# Material to process
━━━━━━━━━━

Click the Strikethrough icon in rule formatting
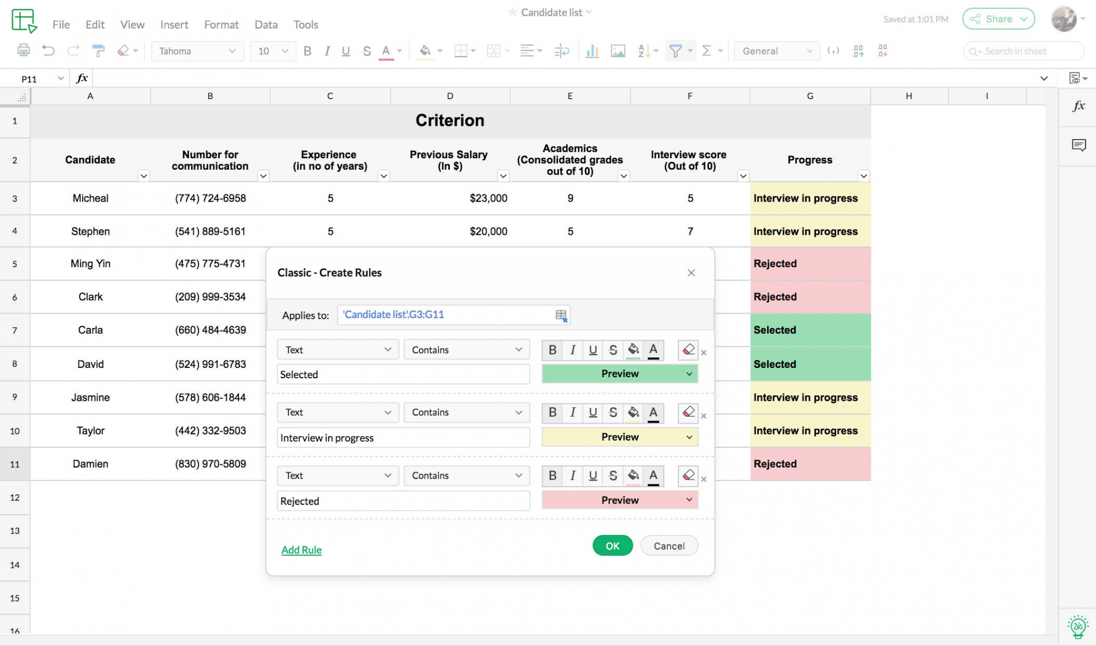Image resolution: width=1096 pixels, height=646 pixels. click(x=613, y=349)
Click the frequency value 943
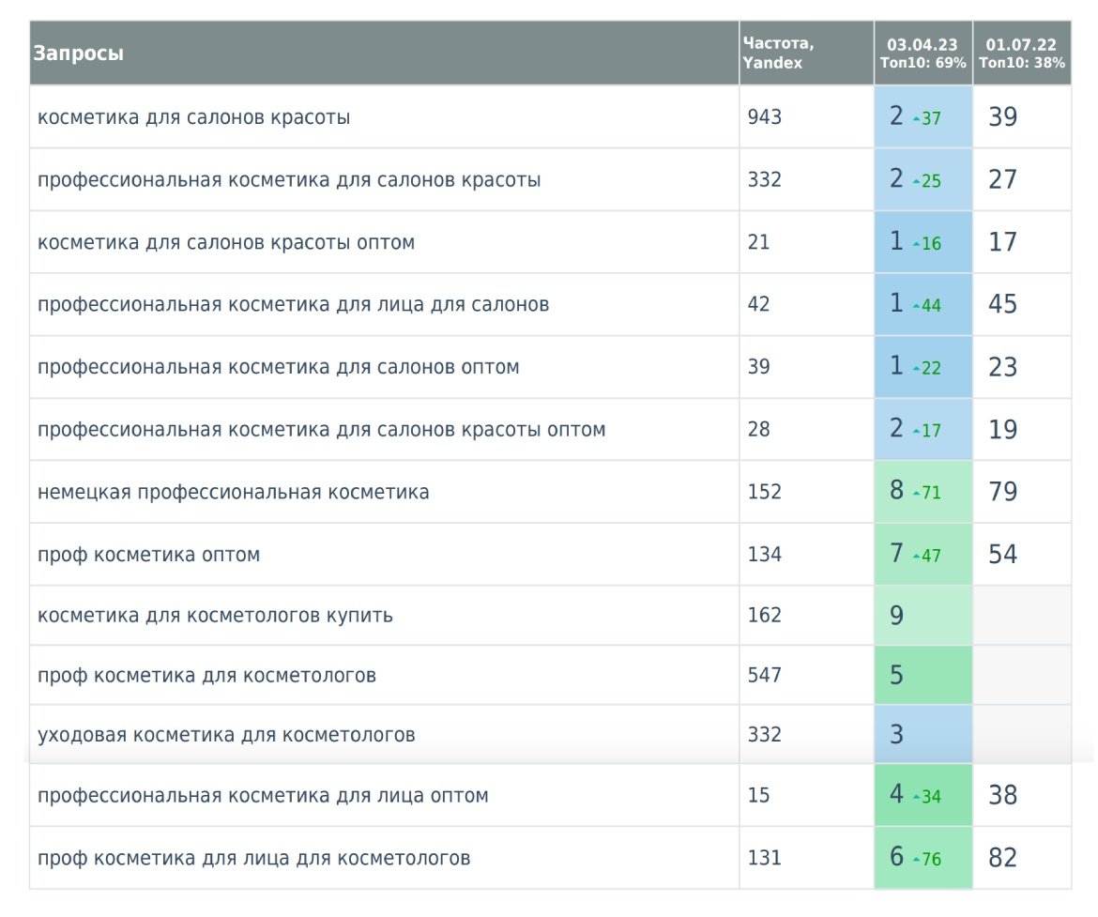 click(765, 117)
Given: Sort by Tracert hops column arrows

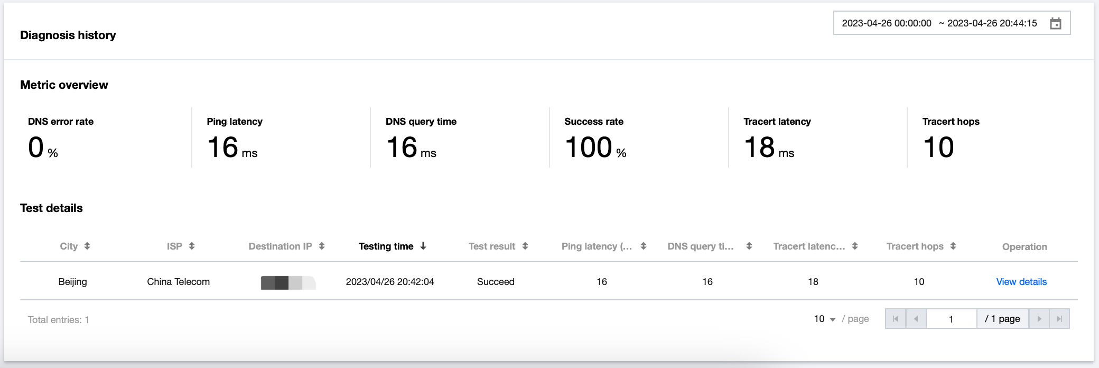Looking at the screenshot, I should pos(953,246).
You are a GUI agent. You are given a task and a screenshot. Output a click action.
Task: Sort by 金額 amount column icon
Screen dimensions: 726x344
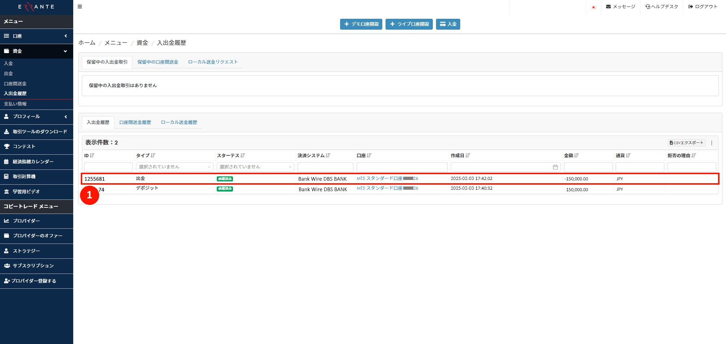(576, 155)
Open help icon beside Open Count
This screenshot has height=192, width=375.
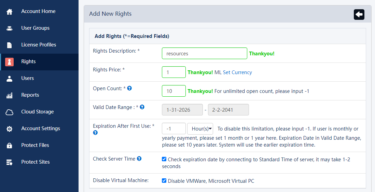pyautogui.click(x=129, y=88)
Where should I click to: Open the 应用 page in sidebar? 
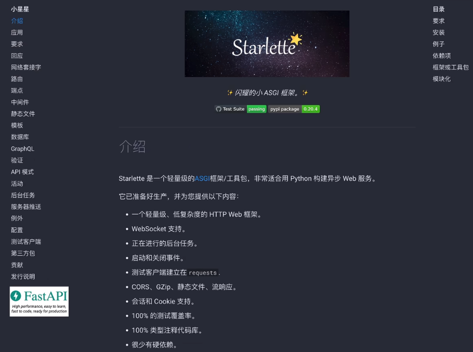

━━━━━━━━━━

# Exercise instructions
Once the pictures are set aside, repeat the data above exactly as written.

# Exercise response
Click the Strikethrough icon in rule formatting
Image resolution: width=1096 pixels, height=646 pixels. click(x=613, y=349)
Click the frequency value 943
 click(765, 117)
Given: Sort by Tracert hops column arrows

Looking at the screenshot, I should pos(953,246).
You are a GUI agent. You are given a task and a screenshot. Output a click action.
Task: Sort by 金額 amount column icon
Screen dimensions: 726x344
(576, 155)
Open help icon beside Open Count
This screenshot has height=192, width=375.
pyautogui.click(x=129, y=88)
Where should I click to: Open the 应用 page in sidebar? 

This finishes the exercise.